Explore the material:
**a.** Repeat word for word the stretch of the SchemaOptimizer page from "identify_relevant_tables(opts)" through "for the query.".
**b.** On the SchemaOptimizer page, what is the default value of the :max_tables option?
**c.** Which benefits does the SchemaOptimizer page list? Give each one's name.

Exercise passage:
----------
Lotus.AI.SchemaOptimizer (Lotus v0.16.5)

Copy Markdown View Source

Optimizes schema loading for large databases using two-stage approach.

For databases with 50+ tables, loading the full schema for all tables in a single prompt can exceed token limits and reduce accuracy. This module implements a two-stage strategy:

  1. Stage 1: Identify relevant tables from the user's query
  2. Stage 2: Load detailed schema only for identified tables

This dramatically reduces token usage while improving accuracy.

Usage

# Check if optimization is needed
if SchemaOptimizer.should_optimize?(table_count) do
  # Stage 1: Identify relevant tables
  {:ok, relevant_tables} = SchemaOptimizer.identify_relevant_tables(
    prompt: "Show sales by region",
    tables: all_table_names,
    config: ai_config
  )

  # Stage 2: Load schema only for relevant tables
  # ... proceed with normal query generation using only relevant_tables
end

Benefits

  • Reduced tokens: Only load schemas for relevant tables (5-10 instead of 50+)
  • Improved accuracy: LLM focuses on relevant schema without noise
  • Faster generation: Less context to process means faster responses
  • Cost savings: Fewer tokens = lower API costs

Summary

Functions

Identify relevant tables for a given query (Stage 1).

Determine if schema optimization should be used.

Functions

identify_relevant_tables(opts)

@spec identify_relevant_tables(keyword()) :: {:ok, [String.t()]} | {:error, term()}

Identify relevant tables for a given query (Stage 1).

Uses a lightweight LLM call with just table names to identify which tables are likely needed for the query.

Parameters

  • opts - Keyword list with:
    • :prompt (required) - User's natural language query
    • :tables (required) - List of all available table names
    • :config (required) - AI provider configuration
    • :max_tables (optional) - Maximum tables to identify (default: 10)
----------
[Collected data entries]
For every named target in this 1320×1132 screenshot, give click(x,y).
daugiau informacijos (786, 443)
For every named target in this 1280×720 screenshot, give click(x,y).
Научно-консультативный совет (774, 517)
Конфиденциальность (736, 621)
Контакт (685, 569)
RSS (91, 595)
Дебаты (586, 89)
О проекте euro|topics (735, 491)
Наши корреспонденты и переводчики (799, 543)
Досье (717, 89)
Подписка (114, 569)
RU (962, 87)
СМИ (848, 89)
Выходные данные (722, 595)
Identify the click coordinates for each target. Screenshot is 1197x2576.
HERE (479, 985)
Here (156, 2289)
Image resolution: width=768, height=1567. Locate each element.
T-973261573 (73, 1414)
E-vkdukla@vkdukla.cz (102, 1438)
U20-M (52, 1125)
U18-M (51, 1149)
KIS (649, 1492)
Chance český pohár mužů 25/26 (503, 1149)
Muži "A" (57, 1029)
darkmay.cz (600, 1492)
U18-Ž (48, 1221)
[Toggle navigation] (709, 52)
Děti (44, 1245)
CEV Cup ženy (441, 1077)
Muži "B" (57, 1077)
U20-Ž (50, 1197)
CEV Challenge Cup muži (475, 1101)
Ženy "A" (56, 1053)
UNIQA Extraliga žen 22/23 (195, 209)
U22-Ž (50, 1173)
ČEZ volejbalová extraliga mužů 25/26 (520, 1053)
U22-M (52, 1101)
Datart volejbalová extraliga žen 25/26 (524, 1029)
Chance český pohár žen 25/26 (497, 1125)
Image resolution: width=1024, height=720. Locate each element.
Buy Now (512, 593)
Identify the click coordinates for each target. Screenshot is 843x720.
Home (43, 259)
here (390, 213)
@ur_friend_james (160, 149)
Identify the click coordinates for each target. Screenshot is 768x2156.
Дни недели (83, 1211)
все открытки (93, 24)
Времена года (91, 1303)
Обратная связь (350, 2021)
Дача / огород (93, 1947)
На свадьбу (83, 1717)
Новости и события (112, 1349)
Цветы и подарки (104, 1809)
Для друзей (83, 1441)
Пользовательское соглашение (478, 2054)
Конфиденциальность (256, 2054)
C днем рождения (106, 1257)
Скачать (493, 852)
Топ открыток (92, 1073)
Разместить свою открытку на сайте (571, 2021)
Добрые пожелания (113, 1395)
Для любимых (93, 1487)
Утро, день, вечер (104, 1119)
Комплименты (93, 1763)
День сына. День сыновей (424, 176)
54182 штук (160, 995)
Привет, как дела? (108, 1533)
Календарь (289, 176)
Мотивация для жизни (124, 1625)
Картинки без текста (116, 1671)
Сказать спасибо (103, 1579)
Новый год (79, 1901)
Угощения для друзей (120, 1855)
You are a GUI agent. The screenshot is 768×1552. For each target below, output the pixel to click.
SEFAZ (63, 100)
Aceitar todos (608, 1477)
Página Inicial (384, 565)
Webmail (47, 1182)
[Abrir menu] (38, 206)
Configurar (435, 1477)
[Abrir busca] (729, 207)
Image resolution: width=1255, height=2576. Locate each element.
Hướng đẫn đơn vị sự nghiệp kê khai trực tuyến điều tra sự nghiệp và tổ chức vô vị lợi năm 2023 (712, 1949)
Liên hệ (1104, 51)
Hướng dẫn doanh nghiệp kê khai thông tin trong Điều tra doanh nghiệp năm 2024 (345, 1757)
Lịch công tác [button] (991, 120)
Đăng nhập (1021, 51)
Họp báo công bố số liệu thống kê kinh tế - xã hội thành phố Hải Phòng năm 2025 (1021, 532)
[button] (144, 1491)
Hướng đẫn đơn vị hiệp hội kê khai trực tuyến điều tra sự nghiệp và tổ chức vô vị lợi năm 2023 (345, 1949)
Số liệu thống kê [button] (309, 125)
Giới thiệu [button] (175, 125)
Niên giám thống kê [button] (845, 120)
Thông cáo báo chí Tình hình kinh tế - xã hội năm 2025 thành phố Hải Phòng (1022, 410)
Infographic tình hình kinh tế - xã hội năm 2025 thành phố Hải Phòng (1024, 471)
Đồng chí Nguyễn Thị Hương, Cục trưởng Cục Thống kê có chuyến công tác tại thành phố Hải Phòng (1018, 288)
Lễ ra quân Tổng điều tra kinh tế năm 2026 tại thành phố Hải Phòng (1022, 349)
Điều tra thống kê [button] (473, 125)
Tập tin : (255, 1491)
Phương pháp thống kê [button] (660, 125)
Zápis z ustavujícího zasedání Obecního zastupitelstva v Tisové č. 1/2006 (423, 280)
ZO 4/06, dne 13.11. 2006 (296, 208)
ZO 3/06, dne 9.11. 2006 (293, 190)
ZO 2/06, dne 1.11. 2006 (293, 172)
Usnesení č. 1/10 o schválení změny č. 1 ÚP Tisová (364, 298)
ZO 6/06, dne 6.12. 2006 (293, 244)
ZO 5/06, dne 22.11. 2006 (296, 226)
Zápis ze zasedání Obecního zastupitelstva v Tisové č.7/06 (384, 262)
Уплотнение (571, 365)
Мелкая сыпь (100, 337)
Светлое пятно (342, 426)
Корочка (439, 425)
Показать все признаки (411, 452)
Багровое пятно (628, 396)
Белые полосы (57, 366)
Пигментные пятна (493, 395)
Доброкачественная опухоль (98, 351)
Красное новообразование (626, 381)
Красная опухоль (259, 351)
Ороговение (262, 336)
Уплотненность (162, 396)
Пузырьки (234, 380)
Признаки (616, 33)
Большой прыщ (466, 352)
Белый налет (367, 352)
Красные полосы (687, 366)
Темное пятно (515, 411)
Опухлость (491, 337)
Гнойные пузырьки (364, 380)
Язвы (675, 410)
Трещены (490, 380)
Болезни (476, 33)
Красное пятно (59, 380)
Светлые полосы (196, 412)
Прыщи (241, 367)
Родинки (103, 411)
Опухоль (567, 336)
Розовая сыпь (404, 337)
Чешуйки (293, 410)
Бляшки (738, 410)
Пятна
----------
Results for the exercise:
**a.**
identify_relevant_tables(opts)

@spec identify_relevant_tables(keyword()) :: {:ok, [String.t()]} | {:error, term()}

Identify relevant tables for a given query (Stage 1).

Uses a lightweight LLM call with just table names to identify which tables are likely needed for the query.

**b.** 10

**c.** Reduced tokens, Improved accuracy, Faster generation, Cost savings